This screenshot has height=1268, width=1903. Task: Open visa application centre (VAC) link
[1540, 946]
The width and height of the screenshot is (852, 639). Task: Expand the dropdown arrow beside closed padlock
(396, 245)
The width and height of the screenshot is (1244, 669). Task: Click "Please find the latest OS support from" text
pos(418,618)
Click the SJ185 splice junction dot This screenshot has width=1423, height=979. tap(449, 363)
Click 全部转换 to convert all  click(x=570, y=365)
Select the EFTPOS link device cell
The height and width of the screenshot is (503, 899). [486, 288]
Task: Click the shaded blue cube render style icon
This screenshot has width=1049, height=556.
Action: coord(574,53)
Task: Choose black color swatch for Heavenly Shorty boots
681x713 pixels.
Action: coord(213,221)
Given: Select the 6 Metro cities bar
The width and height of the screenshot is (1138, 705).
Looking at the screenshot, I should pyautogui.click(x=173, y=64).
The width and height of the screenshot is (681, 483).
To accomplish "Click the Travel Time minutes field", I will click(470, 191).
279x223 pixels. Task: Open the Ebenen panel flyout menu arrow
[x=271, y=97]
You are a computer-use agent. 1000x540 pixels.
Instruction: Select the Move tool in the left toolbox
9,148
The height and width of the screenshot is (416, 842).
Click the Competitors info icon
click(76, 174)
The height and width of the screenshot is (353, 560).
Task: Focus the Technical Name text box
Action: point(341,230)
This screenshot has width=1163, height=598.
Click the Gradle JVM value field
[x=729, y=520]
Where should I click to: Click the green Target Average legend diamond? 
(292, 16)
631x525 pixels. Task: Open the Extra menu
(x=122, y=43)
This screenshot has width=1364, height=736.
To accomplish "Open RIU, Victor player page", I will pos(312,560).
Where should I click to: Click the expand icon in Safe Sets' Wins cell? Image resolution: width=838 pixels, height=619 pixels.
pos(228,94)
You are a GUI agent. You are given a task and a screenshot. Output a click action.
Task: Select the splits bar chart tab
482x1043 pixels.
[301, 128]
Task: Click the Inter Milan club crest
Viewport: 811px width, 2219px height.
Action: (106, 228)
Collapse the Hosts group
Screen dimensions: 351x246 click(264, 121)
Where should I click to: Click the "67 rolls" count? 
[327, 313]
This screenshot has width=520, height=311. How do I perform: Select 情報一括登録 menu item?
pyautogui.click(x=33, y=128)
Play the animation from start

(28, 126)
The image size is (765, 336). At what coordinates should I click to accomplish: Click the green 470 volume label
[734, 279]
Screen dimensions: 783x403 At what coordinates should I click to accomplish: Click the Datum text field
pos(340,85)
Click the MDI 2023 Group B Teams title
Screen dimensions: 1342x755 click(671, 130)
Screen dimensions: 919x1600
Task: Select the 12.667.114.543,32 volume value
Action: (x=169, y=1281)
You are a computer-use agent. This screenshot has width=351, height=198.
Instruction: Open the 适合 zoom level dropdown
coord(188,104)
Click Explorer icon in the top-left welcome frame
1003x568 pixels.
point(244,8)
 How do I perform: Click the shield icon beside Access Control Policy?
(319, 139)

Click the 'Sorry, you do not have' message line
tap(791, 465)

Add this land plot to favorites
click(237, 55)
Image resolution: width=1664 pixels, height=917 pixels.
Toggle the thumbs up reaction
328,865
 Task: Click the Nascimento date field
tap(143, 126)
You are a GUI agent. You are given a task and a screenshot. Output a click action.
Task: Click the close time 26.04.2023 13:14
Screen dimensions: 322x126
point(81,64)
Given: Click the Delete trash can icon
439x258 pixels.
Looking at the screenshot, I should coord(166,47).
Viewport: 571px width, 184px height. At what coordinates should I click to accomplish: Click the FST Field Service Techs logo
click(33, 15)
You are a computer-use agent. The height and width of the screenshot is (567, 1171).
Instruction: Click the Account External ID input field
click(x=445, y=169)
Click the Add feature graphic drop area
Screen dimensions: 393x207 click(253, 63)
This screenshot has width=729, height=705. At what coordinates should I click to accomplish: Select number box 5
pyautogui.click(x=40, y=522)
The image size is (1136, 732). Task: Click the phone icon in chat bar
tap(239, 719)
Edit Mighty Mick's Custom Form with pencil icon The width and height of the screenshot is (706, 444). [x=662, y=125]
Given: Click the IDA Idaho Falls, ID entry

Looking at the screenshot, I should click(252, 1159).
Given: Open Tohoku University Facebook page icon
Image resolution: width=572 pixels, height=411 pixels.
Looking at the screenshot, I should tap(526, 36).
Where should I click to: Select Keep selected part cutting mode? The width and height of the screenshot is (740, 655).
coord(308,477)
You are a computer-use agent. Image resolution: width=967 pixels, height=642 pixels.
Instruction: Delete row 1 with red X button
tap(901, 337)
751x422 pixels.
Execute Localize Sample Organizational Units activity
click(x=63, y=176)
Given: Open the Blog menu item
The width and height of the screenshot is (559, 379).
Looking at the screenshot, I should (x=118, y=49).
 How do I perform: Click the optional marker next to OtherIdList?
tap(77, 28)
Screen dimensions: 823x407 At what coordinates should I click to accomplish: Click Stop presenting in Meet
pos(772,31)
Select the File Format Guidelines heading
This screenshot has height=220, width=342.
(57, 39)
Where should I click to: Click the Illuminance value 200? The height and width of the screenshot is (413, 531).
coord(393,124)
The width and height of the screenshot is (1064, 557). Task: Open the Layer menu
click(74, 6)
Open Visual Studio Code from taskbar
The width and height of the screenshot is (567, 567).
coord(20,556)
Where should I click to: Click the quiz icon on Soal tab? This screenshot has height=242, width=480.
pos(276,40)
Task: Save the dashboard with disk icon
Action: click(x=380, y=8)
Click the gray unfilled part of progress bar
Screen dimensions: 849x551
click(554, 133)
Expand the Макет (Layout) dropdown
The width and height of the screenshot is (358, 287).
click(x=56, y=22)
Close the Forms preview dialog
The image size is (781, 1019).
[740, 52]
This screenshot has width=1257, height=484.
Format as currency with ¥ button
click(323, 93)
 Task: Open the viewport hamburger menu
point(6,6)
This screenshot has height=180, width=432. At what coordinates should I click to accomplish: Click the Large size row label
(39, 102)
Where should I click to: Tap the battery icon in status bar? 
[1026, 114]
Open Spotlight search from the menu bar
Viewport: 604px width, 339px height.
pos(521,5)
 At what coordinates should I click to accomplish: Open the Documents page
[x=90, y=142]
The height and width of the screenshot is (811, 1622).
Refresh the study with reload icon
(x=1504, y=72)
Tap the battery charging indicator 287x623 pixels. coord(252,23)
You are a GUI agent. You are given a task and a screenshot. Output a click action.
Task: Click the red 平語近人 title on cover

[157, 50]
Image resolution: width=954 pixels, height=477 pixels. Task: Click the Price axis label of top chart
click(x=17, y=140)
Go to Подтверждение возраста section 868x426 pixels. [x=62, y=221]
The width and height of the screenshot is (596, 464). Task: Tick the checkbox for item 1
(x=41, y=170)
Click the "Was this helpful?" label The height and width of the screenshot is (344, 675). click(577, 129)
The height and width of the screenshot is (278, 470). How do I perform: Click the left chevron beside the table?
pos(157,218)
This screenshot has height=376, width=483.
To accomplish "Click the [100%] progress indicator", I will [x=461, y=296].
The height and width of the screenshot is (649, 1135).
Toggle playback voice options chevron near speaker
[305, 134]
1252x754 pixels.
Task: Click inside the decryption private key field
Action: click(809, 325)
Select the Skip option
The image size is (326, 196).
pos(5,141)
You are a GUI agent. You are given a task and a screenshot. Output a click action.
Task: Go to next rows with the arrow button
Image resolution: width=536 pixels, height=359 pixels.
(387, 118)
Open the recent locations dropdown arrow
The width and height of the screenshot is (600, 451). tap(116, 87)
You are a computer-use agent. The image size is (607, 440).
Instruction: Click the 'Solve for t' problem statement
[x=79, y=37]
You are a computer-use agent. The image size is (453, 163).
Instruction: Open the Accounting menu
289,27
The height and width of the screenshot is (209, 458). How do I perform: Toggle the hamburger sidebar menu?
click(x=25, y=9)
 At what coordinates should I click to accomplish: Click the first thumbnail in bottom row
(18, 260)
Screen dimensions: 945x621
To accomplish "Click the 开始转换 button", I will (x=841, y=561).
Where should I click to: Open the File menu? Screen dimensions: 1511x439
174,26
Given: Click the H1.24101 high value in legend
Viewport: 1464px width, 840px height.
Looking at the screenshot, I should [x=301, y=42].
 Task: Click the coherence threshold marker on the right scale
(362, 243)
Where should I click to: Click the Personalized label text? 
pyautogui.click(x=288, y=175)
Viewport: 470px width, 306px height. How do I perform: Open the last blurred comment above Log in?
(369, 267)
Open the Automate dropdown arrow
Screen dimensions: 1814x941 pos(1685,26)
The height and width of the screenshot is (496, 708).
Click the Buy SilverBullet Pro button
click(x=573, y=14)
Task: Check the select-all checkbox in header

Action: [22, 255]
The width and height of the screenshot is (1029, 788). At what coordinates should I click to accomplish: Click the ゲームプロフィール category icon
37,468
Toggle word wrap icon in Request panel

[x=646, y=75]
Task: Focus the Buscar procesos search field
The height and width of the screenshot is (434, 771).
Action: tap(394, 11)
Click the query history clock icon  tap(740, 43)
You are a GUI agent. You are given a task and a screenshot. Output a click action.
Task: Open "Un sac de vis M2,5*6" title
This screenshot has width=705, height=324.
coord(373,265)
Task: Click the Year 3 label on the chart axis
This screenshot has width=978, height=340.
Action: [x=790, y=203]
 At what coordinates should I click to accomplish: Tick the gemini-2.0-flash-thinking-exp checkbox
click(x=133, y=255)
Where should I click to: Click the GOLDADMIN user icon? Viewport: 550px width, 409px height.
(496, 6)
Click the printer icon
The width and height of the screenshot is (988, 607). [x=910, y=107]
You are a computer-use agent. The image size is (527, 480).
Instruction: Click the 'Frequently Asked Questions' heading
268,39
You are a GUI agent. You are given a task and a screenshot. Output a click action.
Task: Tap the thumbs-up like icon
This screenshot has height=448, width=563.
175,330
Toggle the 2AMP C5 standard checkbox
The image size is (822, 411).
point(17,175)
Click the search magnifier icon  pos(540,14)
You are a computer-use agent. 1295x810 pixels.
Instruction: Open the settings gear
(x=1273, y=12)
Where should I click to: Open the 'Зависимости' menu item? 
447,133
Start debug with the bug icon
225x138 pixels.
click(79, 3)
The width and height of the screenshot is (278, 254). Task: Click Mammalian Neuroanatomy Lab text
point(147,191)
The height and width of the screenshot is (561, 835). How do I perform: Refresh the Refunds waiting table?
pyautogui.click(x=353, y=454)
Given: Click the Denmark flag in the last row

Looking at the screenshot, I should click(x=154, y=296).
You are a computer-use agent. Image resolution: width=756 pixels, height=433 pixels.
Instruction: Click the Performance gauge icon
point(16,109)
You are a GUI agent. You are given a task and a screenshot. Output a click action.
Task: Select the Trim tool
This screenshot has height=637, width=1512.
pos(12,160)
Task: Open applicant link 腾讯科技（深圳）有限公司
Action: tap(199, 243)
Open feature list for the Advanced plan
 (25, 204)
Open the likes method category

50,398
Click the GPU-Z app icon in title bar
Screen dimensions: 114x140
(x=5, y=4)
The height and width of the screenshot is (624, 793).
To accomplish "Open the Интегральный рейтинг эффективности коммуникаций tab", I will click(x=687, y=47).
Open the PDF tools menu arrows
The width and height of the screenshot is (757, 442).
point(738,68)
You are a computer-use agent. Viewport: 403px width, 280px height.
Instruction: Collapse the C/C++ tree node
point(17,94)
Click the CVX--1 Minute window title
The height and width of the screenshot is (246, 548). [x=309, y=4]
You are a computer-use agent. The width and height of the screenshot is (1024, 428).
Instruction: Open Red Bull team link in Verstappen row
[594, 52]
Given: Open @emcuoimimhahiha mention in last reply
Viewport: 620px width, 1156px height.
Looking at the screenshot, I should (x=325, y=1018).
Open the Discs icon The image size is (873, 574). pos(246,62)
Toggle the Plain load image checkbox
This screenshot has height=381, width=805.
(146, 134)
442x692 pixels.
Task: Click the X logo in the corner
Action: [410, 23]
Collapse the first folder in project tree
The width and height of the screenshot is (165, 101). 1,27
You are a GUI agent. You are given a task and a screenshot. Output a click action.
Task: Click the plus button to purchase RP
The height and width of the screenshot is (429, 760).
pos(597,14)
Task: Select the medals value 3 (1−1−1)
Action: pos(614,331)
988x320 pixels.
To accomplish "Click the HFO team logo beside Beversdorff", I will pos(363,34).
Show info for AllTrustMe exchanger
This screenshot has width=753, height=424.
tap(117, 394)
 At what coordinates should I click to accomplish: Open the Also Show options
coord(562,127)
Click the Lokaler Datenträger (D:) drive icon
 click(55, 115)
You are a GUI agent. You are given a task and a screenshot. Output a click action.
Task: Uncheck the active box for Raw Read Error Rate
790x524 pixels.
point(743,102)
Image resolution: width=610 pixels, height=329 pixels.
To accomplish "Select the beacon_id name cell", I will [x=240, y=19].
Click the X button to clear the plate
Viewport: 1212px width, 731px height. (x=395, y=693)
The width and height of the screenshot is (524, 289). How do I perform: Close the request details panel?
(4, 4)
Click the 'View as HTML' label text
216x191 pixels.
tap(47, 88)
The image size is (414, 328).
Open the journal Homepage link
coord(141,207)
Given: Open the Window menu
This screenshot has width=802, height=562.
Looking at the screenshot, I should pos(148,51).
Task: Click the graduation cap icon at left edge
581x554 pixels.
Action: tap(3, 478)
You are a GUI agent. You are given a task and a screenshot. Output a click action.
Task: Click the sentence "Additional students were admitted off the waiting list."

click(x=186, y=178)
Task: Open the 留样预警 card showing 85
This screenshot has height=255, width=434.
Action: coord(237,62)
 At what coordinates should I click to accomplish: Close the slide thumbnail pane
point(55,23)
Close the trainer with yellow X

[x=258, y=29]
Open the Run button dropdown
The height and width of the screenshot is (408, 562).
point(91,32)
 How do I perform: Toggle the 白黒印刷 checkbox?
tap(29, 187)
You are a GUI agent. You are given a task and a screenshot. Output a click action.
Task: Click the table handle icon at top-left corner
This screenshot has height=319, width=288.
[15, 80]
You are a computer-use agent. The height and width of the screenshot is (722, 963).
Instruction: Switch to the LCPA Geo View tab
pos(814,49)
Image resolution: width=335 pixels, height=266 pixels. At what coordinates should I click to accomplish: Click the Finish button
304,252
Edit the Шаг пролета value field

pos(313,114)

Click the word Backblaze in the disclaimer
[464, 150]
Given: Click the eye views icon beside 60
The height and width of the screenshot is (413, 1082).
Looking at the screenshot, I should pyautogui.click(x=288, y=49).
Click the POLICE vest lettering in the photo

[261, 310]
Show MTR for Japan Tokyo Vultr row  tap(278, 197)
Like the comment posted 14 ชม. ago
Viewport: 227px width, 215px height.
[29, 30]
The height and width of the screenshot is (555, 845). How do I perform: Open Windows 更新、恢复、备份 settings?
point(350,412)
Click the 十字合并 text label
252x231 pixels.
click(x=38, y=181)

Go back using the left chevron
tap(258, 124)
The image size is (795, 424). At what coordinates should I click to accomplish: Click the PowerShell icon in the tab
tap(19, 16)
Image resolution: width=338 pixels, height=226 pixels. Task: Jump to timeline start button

> Work to be completed
Starting at the line that contains "The height and width of the screenshot is (555, 845).", retype each line through the end of the listing above and nothing else.

> Result of the exercise
The height and width of the screenshot is (555, 845). How do I perform: Open Windows 更新、恢复、备份 settings?
point(350,412)
Click the 十字合并 text label
252x231 pixels.
click(x=38, y=181)

Go back using the left chevron
tap(258, 124)
The image size is (795, 424). At what coordinates should I click to accomplish: Click the PowerShell icon in the tab
tap(19, 16)
Image resolution: width=338 pixels, height=226 pixels. Task: Jump to timeline start button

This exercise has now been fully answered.